Altitude Attitude

July 26, 2016  •  Leave a Comment

One challenge in professional imaging is making your shots look like they're supposed to look. You can say "well, duh," (and indeed you should), but sometimes there's more to this than meets the eye -- and camera. What sometimes gets lost is that it's not where you shoot, but how it looks that counts.

 

A studio makes this simple, but you can only do so much there, so for much of my work involving diving, we go on location to popular scuba destinations. But, what if the shot needs a setting that we can't get to due to time, budget and/or logistics?
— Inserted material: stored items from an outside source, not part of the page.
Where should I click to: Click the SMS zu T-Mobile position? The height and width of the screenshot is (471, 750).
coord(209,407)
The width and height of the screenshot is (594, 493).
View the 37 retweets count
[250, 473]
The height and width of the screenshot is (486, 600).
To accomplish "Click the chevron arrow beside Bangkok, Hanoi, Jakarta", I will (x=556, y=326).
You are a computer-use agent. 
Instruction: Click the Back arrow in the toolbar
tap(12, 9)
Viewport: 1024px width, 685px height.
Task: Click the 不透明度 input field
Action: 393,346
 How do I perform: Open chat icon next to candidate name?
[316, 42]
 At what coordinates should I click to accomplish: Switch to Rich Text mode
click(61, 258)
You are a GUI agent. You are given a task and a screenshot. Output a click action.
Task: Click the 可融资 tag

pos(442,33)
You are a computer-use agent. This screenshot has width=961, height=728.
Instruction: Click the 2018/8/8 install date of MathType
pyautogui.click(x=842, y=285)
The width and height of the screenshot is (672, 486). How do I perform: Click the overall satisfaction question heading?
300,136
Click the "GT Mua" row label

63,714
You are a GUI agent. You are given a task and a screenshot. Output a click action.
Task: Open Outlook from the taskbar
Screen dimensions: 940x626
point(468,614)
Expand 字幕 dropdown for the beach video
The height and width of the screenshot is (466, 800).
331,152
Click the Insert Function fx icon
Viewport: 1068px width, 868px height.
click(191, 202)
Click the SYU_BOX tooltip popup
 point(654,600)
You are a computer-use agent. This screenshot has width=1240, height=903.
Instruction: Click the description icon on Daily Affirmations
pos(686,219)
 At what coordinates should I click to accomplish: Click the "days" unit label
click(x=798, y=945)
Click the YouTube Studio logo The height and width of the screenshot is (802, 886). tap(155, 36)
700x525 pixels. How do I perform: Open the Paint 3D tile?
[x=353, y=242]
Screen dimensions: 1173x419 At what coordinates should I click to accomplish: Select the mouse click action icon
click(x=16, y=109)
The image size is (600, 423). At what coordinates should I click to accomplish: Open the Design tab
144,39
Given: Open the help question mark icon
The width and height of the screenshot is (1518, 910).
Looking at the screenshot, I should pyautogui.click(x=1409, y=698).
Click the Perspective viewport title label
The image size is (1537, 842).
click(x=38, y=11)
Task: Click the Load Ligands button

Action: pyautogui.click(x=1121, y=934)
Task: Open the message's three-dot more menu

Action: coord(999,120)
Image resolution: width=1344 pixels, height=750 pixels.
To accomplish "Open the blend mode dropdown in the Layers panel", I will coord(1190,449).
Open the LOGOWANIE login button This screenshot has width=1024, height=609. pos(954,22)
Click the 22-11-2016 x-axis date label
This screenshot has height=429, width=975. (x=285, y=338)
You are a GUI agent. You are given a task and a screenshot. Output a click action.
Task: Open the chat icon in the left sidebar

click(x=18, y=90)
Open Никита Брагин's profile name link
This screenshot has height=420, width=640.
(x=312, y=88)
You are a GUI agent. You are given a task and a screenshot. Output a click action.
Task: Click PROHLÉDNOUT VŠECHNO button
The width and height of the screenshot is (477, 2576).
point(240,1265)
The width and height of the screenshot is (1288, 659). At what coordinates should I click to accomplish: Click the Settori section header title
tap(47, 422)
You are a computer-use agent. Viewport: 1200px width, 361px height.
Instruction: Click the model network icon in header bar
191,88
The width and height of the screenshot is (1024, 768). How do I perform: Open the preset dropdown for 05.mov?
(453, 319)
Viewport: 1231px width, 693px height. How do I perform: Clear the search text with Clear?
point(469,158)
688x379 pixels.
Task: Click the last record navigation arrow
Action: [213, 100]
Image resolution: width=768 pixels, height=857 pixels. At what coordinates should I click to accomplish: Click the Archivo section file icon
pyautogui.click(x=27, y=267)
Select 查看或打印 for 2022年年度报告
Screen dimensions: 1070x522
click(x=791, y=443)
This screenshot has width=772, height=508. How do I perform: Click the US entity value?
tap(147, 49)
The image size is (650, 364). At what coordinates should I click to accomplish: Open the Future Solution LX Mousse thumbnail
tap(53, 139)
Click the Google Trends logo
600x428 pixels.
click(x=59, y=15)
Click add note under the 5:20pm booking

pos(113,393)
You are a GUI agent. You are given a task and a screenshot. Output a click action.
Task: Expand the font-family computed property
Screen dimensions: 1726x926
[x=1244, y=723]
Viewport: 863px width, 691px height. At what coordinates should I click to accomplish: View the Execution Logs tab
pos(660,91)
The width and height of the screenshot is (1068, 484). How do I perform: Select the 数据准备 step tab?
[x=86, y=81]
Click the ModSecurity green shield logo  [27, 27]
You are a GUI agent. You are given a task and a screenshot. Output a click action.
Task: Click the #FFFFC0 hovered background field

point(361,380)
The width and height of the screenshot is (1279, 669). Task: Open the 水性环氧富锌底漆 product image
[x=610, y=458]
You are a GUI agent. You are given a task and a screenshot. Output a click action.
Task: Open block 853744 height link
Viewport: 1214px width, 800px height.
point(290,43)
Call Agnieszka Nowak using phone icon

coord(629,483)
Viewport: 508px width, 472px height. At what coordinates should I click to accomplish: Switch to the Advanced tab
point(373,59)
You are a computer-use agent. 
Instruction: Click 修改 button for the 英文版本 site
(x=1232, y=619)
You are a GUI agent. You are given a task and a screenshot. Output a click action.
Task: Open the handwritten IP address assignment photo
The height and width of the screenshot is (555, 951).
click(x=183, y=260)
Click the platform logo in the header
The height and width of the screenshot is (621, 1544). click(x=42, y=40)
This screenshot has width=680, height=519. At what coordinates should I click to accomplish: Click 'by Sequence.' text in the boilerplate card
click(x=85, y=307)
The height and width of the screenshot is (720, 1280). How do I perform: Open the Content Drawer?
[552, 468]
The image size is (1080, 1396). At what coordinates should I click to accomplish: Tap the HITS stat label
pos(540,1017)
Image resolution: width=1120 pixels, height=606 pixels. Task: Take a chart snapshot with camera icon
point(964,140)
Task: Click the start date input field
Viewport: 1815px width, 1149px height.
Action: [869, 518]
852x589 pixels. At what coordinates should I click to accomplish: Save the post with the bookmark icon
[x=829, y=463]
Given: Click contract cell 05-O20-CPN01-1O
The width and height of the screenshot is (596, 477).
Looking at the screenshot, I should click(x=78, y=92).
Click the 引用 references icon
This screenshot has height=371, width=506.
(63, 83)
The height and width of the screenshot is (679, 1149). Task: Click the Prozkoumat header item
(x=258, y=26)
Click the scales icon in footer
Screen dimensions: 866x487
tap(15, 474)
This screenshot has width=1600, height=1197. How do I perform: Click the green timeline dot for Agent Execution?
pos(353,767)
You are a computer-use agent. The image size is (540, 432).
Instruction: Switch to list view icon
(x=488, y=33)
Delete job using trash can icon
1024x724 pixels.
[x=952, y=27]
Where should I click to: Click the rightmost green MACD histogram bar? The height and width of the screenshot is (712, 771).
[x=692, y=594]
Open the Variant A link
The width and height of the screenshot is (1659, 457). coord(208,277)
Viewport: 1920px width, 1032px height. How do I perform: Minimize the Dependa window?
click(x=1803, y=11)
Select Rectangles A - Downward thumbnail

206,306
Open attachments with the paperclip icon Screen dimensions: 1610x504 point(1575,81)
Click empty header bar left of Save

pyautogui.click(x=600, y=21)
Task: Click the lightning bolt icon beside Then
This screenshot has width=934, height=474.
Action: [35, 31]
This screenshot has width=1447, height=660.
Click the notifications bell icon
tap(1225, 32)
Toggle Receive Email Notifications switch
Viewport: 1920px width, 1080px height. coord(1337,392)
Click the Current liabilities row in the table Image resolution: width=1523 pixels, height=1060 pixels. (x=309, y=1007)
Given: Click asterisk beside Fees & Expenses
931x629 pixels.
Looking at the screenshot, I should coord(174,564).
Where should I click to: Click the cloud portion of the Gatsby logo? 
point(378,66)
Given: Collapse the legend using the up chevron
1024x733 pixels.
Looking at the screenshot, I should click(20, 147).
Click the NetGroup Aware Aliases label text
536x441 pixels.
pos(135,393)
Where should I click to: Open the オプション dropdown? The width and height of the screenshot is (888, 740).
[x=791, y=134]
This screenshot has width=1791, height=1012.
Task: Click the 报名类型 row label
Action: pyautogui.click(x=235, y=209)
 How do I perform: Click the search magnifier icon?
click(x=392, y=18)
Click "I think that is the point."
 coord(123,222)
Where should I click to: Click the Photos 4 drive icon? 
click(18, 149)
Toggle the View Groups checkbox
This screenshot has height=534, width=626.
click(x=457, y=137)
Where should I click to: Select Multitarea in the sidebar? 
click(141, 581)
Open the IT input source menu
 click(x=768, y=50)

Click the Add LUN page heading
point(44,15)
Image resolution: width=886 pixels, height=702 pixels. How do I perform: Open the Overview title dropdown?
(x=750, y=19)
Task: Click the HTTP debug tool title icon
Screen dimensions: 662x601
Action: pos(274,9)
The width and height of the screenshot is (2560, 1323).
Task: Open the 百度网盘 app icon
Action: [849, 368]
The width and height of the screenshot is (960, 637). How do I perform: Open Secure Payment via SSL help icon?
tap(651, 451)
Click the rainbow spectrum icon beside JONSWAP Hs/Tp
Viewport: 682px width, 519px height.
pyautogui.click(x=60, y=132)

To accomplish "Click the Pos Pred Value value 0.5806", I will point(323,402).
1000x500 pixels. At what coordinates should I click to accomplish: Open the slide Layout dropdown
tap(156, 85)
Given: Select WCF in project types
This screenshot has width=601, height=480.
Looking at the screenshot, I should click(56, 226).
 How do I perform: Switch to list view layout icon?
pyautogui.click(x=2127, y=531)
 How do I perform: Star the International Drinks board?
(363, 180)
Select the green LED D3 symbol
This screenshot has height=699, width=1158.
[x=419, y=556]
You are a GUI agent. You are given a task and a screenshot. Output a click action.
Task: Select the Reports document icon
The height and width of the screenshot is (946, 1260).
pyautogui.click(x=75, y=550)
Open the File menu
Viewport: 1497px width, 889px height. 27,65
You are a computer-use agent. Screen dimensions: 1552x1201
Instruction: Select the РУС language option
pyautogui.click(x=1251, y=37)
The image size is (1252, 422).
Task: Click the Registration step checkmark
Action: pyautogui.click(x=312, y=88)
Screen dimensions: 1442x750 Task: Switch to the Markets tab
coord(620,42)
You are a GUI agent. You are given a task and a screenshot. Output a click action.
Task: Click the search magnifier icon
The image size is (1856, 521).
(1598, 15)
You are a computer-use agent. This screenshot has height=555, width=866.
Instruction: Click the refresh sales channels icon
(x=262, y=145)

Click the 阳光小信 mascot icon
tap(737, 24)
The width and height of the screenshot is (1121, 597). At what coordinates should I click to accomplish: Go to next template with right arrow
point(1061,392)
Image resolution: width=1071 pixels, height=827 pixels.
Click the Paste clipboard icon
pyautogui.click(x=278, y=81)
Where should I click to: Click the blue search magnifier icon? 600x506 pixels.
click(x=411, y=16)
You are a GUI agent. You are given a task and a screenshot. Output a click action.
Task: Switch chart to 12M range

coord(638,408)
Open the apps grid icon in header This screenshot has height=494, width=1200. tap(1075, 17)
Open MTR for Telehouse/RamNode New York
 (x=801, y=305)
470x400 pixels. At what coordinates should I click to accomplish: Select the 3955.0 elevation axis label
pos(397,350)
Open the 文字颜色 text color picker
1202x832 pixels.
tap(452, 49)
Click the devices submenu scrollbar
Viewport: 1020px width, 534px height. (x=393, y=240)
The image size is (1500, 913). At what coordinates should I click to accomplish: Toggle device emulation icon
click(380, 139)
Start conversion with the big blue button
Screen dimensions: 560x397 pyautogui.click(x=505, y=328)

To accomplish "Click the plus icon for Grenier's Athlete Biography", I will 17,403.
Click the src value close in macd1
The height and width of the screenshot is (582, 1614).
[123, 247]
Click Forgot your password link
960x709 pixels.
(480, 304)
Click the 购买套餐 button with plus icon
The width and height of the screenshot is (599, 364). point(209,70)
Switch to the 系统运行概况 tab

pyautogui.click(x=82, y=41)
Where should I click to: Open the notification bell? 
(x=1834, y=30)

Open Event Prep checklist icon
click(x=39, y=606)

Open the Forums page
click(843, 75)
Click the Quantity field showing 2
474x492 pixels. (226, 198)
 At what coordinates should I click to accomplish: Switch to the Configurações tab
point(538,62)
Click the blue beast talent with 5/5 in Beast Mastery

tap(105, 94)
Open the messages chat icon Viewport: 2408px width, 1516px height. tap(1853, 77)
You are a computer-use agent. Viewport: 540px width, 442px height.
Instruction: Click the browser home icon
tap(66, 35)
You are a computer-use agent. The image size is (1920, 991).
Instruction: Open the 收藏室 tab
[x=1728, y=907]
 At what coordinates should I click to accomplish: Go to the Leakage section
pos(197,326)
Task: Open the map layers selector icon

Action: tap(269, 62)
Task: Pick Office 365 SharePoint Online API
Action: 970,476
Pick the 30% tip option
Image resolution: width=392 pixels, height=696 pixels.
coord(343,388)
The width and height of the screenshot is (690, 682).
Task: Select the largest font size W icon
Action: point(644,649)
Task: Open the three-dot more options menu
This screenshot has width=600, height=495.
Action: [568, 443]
Hollywood solves this dilemma routinely (they didn't shoot The Martian on Mars), but Hollywood budgets are a smidgen larger than those I get to work with.

 

Last spring, we had to shoot altitude diving, which by definition takes place 300 metres/1000 feet or higher above sea level, typically in mountain settings. We faced two dilemmas: One, the last time we did this, we went to altitude dive sites, but most of the images looked no different from sea level. Two, California was coming out a cold winter with lots of snow (finally!), meaning all the altitude sites reachable within our schedule and budget were frozen over. It appeared we were up the proverbial creek, until we borrowed a page from The Martian. Could we find a place that looked like altitude diving that would work?

 

Disregarding elevation, we searched for a lake surrounded by the snow-capped mountains and pristine shorelines one associates with altitude diving -- and ding! Whiskeytown Lake.  I doubt I'd have stumbled onto it 15 years ago, before iOS Maps, Google and You Tube, but that was then and this is now. We had what we needed. Our producer contacted the National Park Service for shooting permits (they were awesome, BTW), and we hit the road for Redding, California (close to the lake). We scouted sites for half a day, shot for two, and got some wonderful images, including this one (also made the cover of The Undersea Journal).

 

So, by adjusting our attitude about altitude, we came home happy campers with not just what we needed, but what we wanted, on schedule and on budget.

 

 

 

 

PS: For any purists who want to argue that altitude diving imagery should only be created at altitude, at about 365 metres/1200 feet above sea level,  Whiskeytown Lake is technically an altitude dive. Oh, and BTW, Wadi Rum, Jordon, where they shot The Martian, is not technically part of Mars.